Traveling at twice the speed of the now defunct Concorde, the A2 airplane would be able to travel non-stop between Belgium and Australia within just five hours, taking a route over the North Pole. At 143 meters long, the A2 is about twice the length of the largest passenger airplane currently in use, but due to the proposed use of high-tech compounds in manufacture, it is likely to weigh less and would therefore be able to land at commercial airports. Although aircraft have traveled at similar high speeds before, these were rocket powered aircraft which were only capable of traveling short distances. The A2 would be the first aircraft to cruise for an extended length of time within the Earth’s atmosphere.
Due to the fact that enormous heat is generated during high-speed flight, the A2 has been designed with no windows. To compensate for the lack of windows, the A2 will have cameras on the outside of the airplane to transmit images from outside to television screens placed in front of the passenger seats.
Conventional fossil fuels lack the properties needed to achieve the speed that the A2 is designed to attain. For this reason the A2 will be fueled by liquid hydrogen. Designers initially claimed that the A2 would have less impact on the environment in comparison with other airplanes because it will run on liquid hydrogen as opposed to fossil fuel. The main component of emissions from fossil fuel is carbon dioxide and for liquid hydrogen is nitrous oxide. However, it has since been established that nitrous oxide is a greenhouse gas that is almost 300 times more potent than carbon dioxide.

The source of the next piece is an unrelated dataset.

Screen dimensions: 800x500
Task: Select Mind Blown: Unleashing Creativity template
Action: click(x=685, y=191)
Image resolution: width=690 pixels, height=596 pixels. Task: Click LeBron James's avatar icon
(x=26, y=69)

In response, Reaction Engines have undertaken to devise methods of eliminating or containing all of the nitrous oxide elements produced by the liquid hydrogen.

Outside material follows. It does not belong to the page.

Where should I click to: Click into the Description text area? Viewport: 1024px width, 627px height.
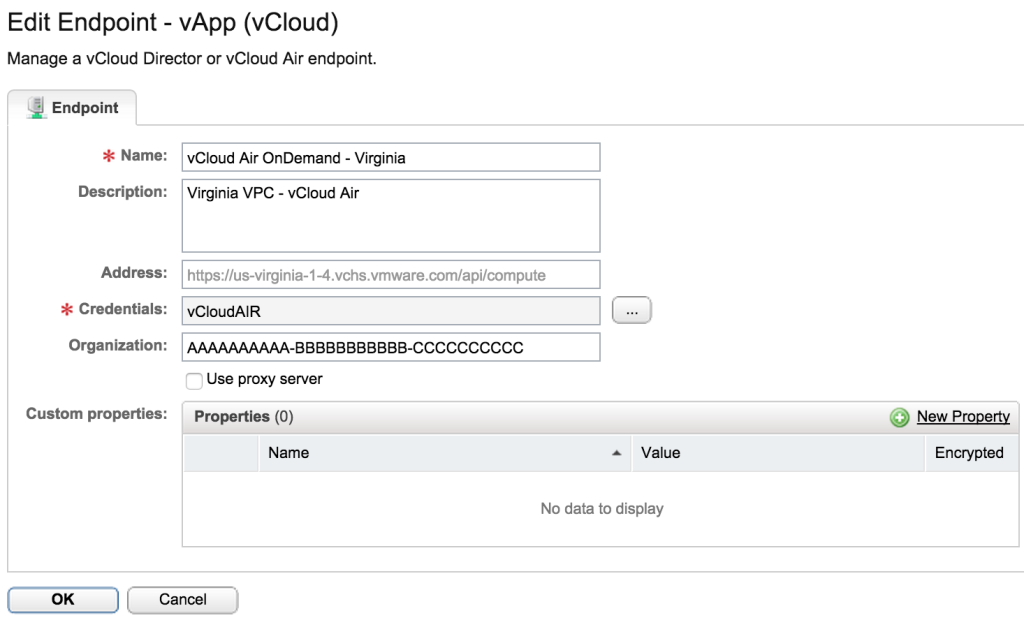coord(390,215)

Other concerns that have been raised are potential hazards attached to producing the liquid hydrogen fuel and the possibility of damage to the atmosphere being caused by the A2 traveling at ozone-layer height. Many have also expressed doubts with regard to the economic viability of hypersonic passenger airplane travel.

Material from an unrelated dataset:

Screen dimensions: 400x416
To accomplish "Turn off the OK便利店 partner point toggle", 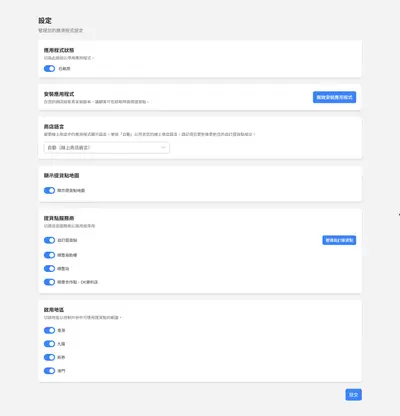I will (49, 282).
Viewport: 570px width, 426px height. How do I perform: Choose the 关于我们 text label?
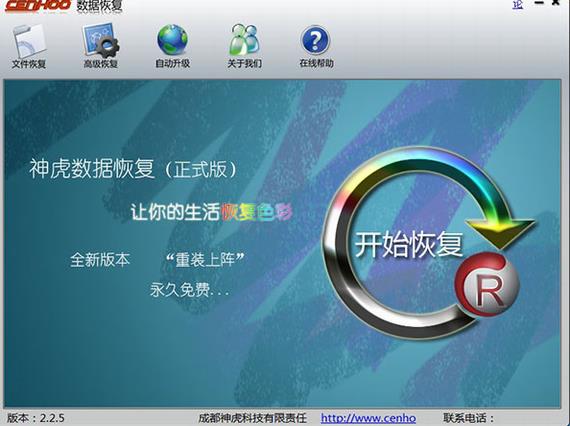point(244,64)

The A2 hypersonic passenger airplane was designed in line with a European Union project funded by the European Space Agency. The project seeks to explore the possibility of producing a commercial airplane which utilizes technology currently associated with space travel. Reaction Engines specialize in designing and developing hi-tech propulsion systems and space transport and the management appear confident that future generations will be given the opportunity of traveling in a hypersonic airplane.